A Father’s Day Message from Superintendent Sato: Raising Awareness for Men’s Mental Health

June 16, 2023 | Featured, News

Superintendent Jon Sato

This weekend we acknowledge and celebrate Father’s Day, dedicated to honoring the fathers and father figures in our lives. These are the men who have loved us in their unique ways. We express our deep gratitude and love for their strength, wisdom, and unwavering support.

However, like Mother’s Day, we must remember that Father’s Day is not a biblical mandate. It is a cultural observance. While some rejoice in the celebration, others may bear heavy hearts. It may carry different emotions for different people. There are those among us who have lost fathers, those who want to be fathers but are unable to, and those who have complex or strained relationships with their fathers. For these individuals, this weekend may be a time of grief, longing, or pain.

As a church, we are called to recognize this reality and hold space for those who are hurting, even amidst the celebration. In our roles as believers and leaders, we are reminded of Romans 12:15, “Rejoice with those who rejoice; mourn with those who mourn.” It is our duty to not only share in the joy, but also to bear the burdens of those who grieve or struggle.

As we navigate the complexity of this day, we also want to shed light on an issue that often goes unnoticed — men’s mental health. Studies indicate that men are less likely to seek help for mental health issues, often due to societal expectations and norms. Unfortunately, men can feel they must adhere to traditional male gender roles that stigmatize and limit their emotional range. To be vulnerable, I believed those norms for much of my life.

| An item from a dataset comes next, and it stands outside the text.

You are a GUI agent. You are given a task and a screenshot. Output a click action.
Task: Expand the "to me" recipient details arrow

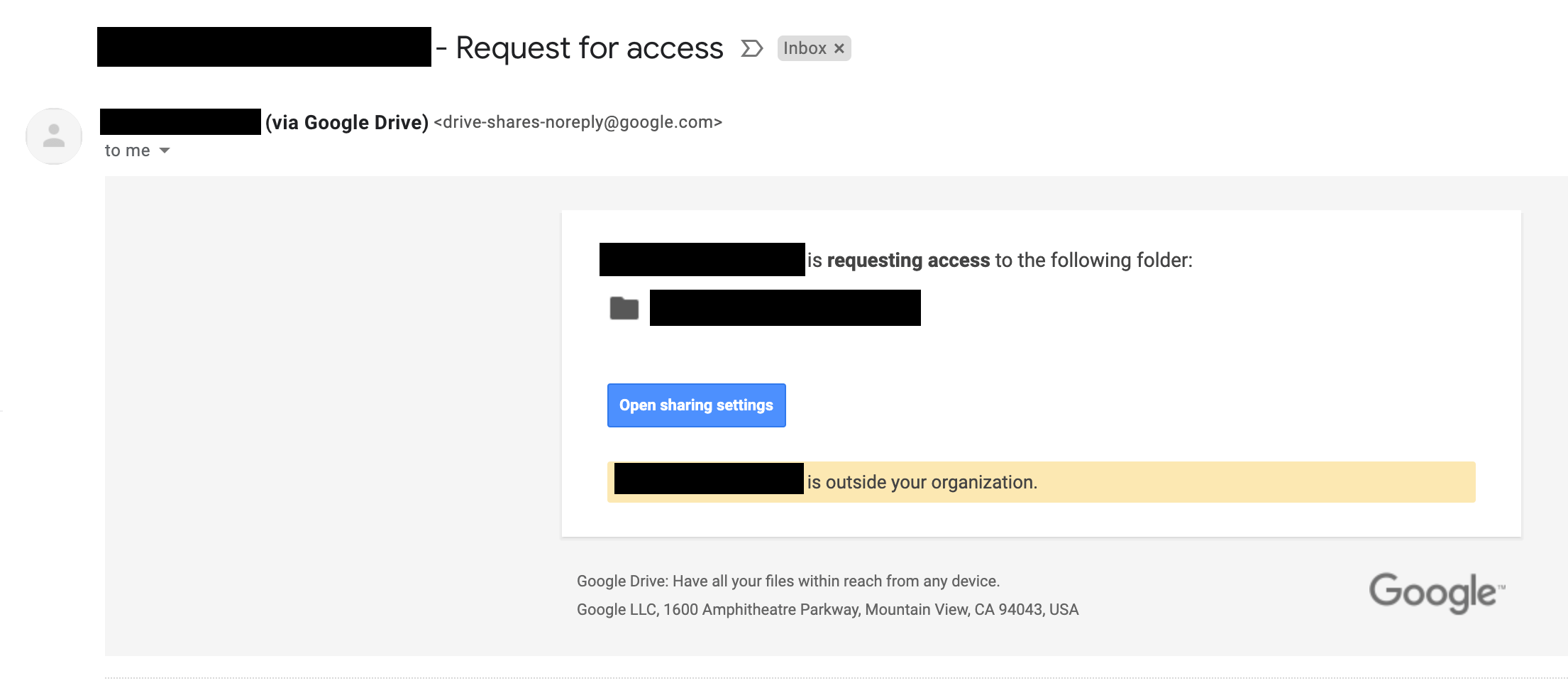pos(165,151)
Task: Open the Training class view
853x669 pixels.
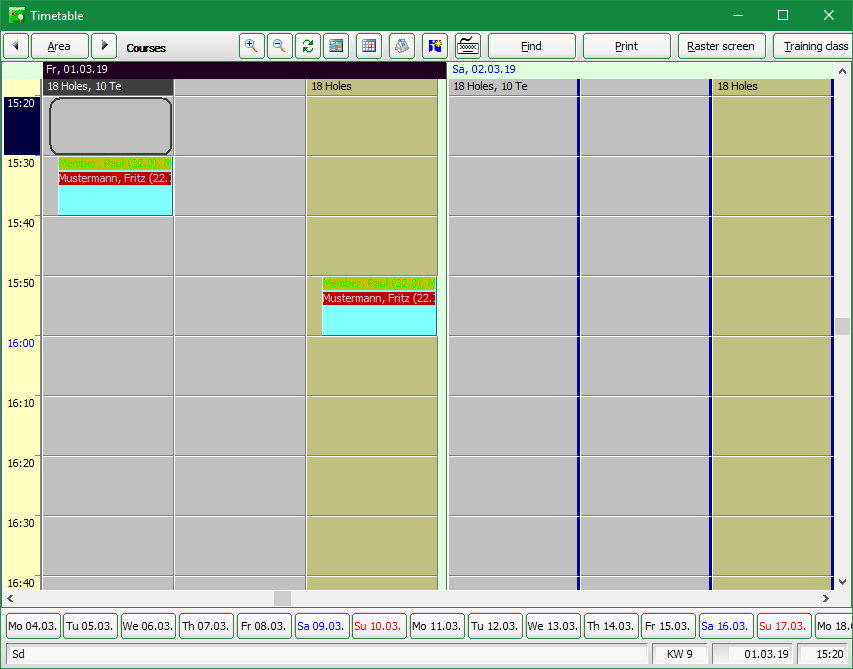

Back in 2018, I was aware of mental health issues, but thought I did not experience them. In a span of one week, I had four panic attacks. These were the beginning of a journey in my mental health realizing how much anxiety and depression I deal with on a daily basis. I was fortunate to have support and continue to seek therapy and support for my mental health. I share this with you to attempt to destigmatize getting help for mental health. If you, or anyone you know, is hurting, struggling, or feeling overwhelmed, please remember that it’s okay to reach out for help. There are resources available, and there is no shame in utilizing them. You are not alone, and your church family is here to support you. Every person has a right to experience and express a full range of emotions, and seeking help for mental health concerns is not a sign of weakness, but rather of strength. It takes courage to acknowledge our struggles and seek assistance.

On this Father’s Day, we honor all men, regardless of whether they hold the title “father” in a conventional sense. Uncles, brothers, mentors, teachers, and friends who have provided guidance, wisdom, and love — we celebrate you. Your influence has been instrumental in shaping our lives, and we are better for it.

I encourage you to reach out to someone who might need to hear a kind word or be checked on.  Let’s embrace the complexity of this day. Let’s honor, remember, and support one another. Let’s extend love, understanding, and grace to those who are hurting. And above all, let’s continue to lift each other in prayer and fellowship today and every day.